FRAGMENTO DEL DOCUMENTO:
....

Y mientras, arreciaban los bombardeos saudíes sobre Saná, la capital de Yemen. La operación Tormenta Decisiva es el personal experimento militar antiiraní del joven príncipe Muhammad Bin Salmán, heredero del heredero y actual ministro de Defensa, figura neblinosa de la que hasta hace poco ni se conocía la edad. Su estrategia en Yemen va de la mano de Al-Qaeda, y juntos están cercando las zonas bajo control huthi, el grupo rebelde chií supuestamente apoyado por Irán que se hizo con el control del país hace un año. Ante el silencio cómplice de la comunidad internacional, la guerra en Yemen ha logrado en nueve meses que el 80% de la población precise ayuda humanitaria, que no llega.
La incendiaria política saudí está poniendo en peligro no solo la estabilidad regional, sino a los más directos aliados del reino. EEUU, decidido a sacar adelante el pacto con Irán, tiene difícil seguir cerrando los ojos al múltiple desafío saudí. En esta ocasión, sus diplomáticos habían recibido garantías de que no se ejecutaría a los chiíes. Y Europa, más decidida que nunca, por su propio interés, a hallar una salida a la guerra en Siria, empieza a dar síntomas de cansancio ante los desmanes saudíes: incluso la ultracomedida diplomacia alemana lo ha dejado entrever últimamente. Hasta ahora el ‘leitmotiv’ de la «lucha contra el terrorismo» hacía de Arabia Saudí un aliado indispensable. Pero el amigo saudí es ya un claro problema. Falta que lo sea también para las petromonarquías del Golfo, sus más fieles escuderos, que sin embargo han ido tejiendo sus propias redes clientelares internacionales a base de finanzas y poderes en la sombra, y están listas para ir por libre.

....

DATOS PROPORCIONADOS:
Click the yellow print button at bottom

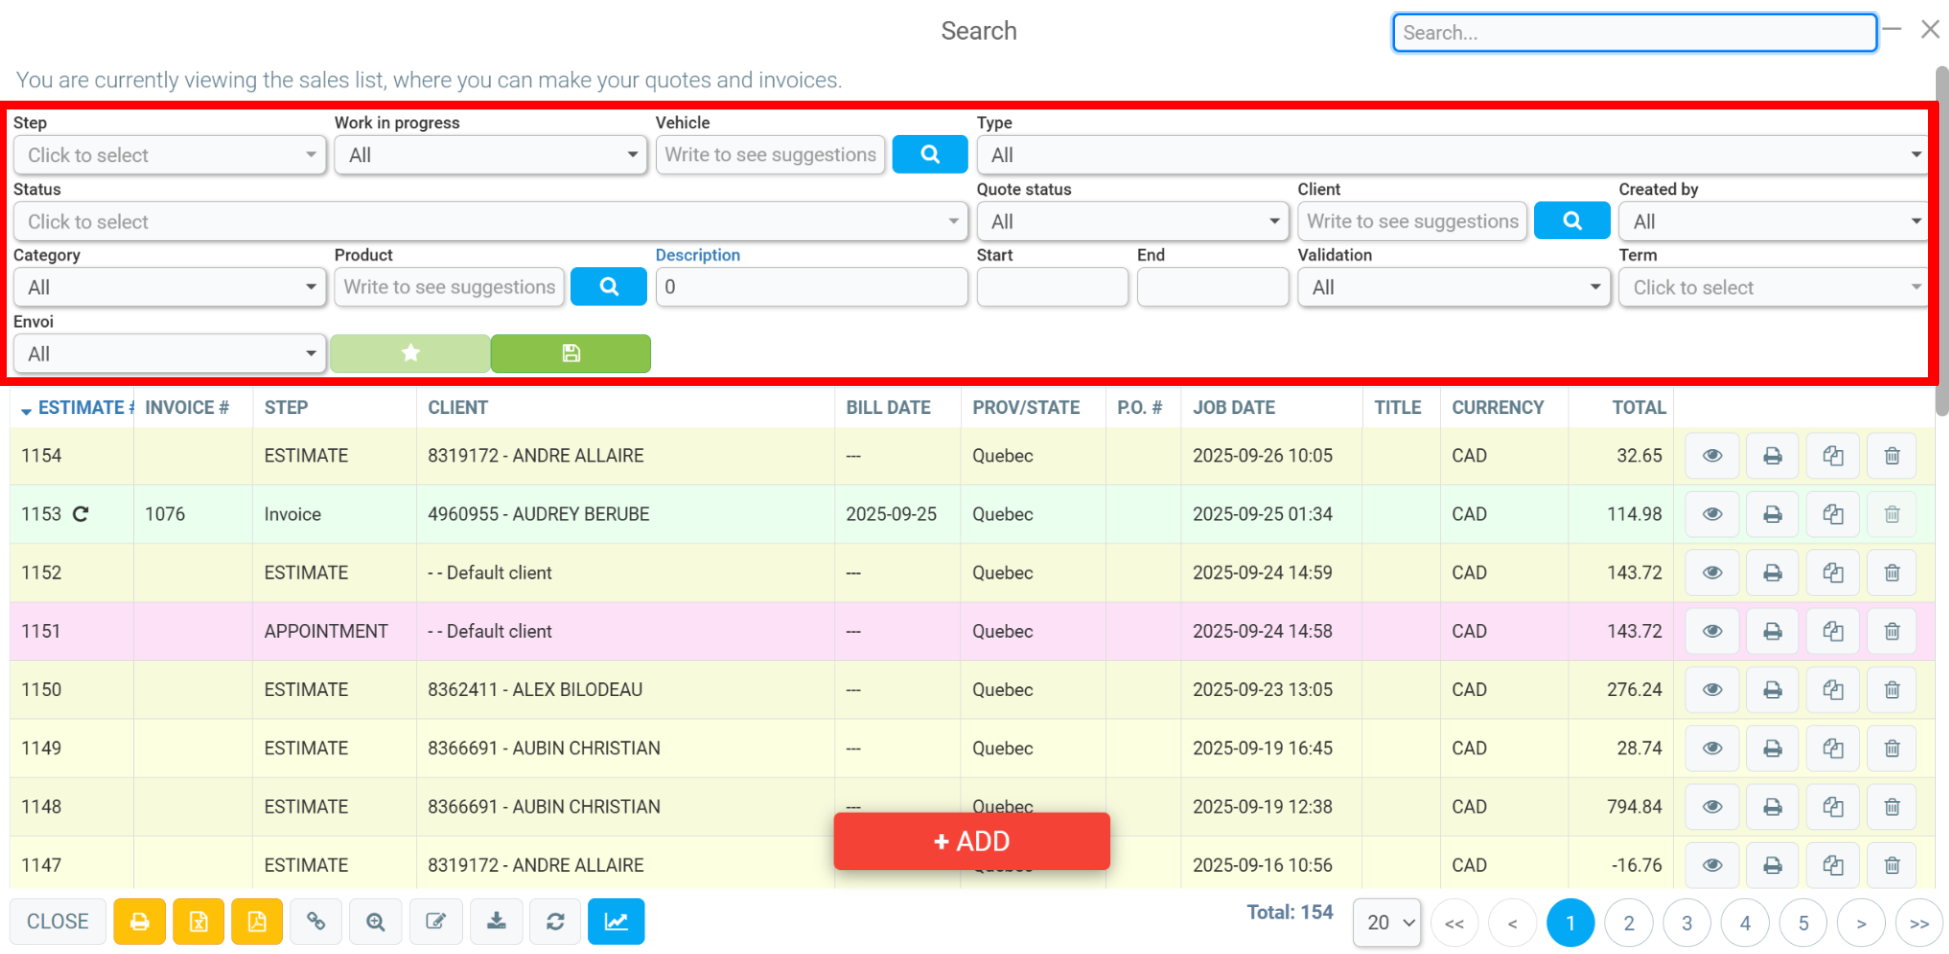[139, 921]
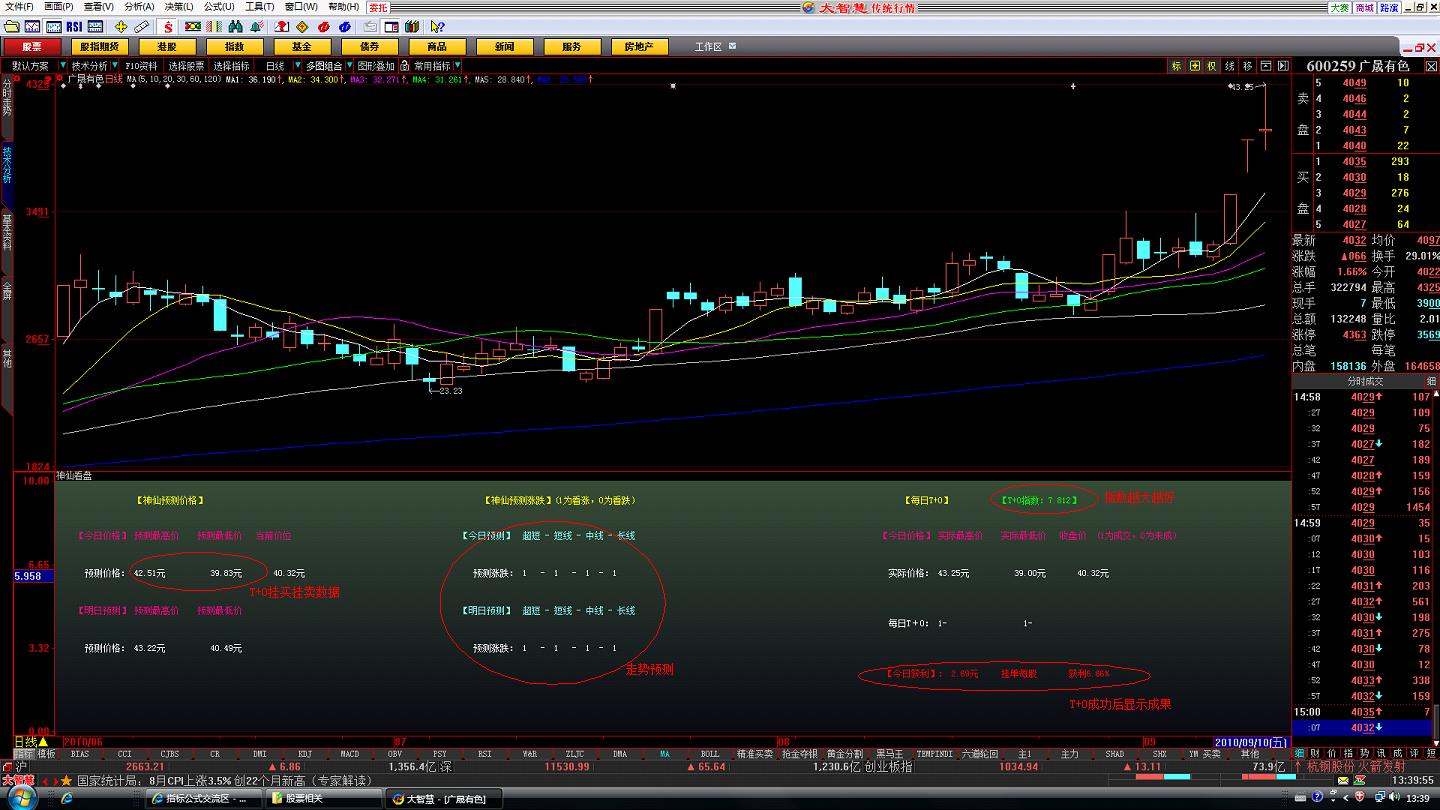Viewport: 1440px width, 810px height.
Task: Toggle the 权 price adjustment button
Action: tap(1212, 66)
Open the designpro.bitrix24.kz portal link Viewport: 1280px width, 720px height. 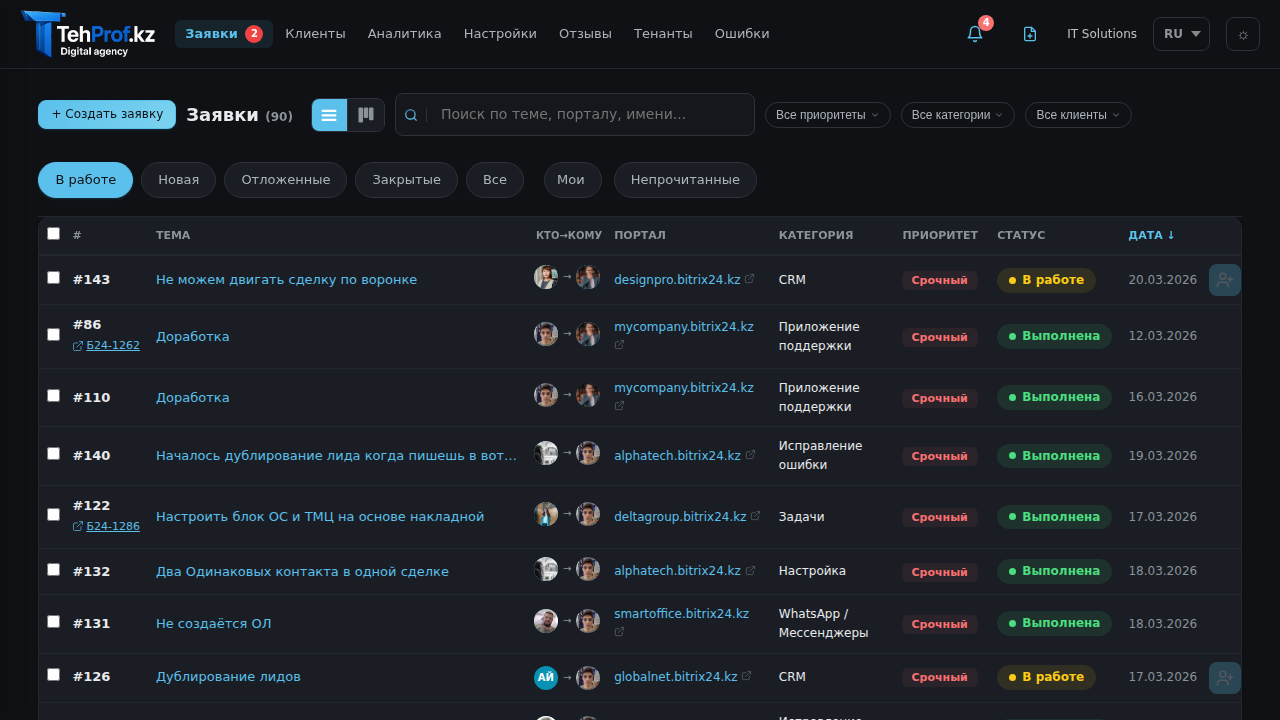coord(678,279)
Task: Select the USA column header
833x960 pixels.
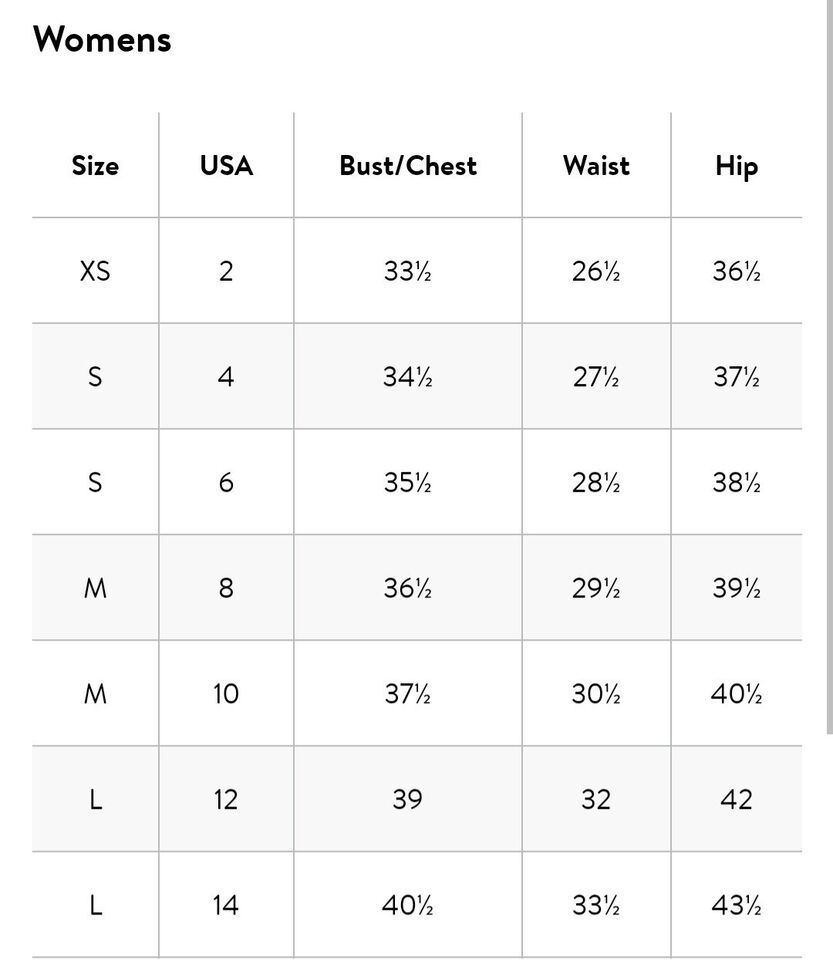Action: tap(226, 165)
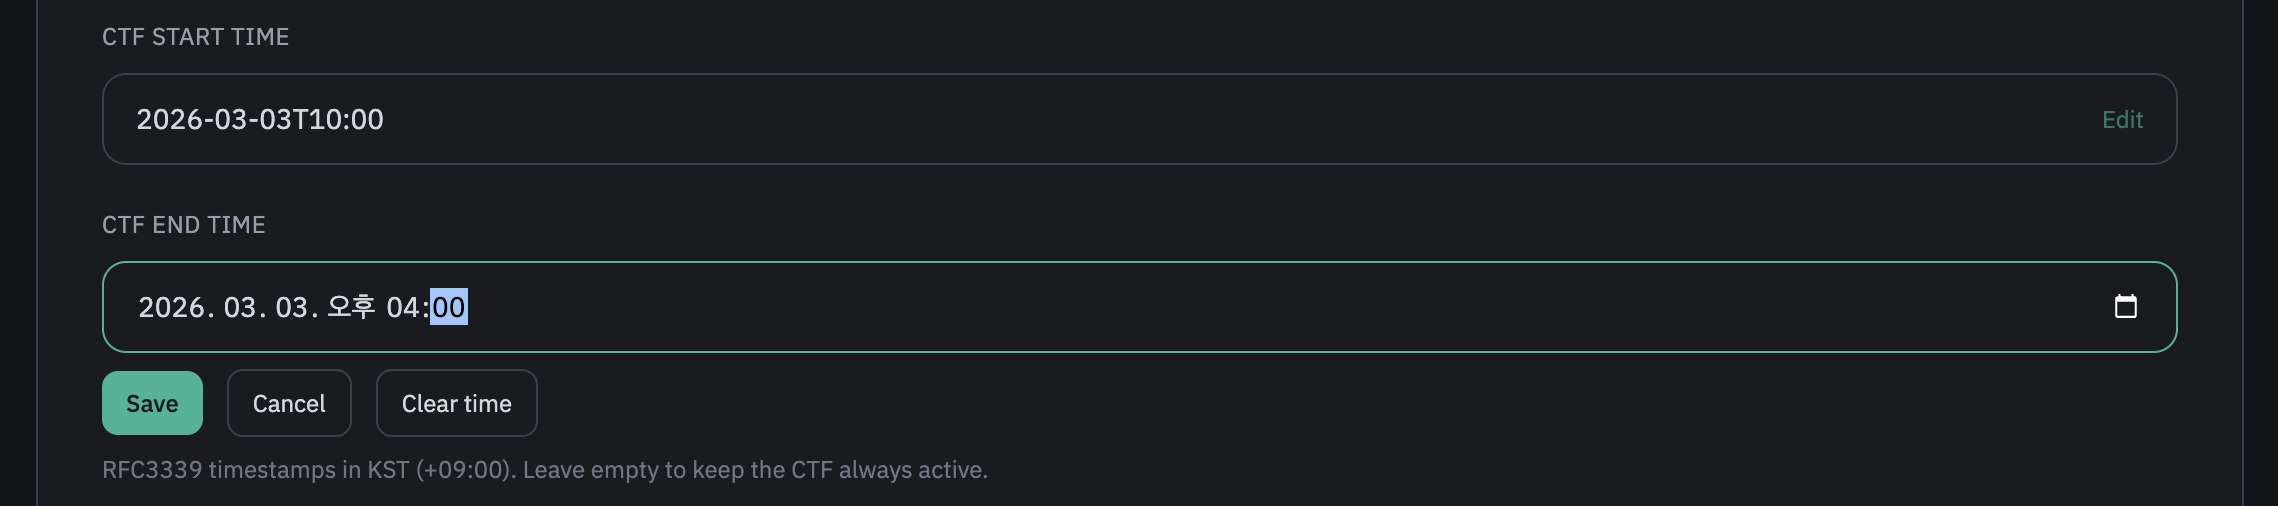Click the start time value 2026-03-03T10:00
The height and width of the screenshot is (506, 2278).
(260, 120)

....

QUÉ DEBES HACER: Enumera todos los países que se mencionan por su nombre en el fragmento del documento sobre la política saudí. Los registros no tienen relación alguna con el fragmento del documento.

RESPUESTA: Yemen, Irán, EEUU, Siria, Arabia Saudí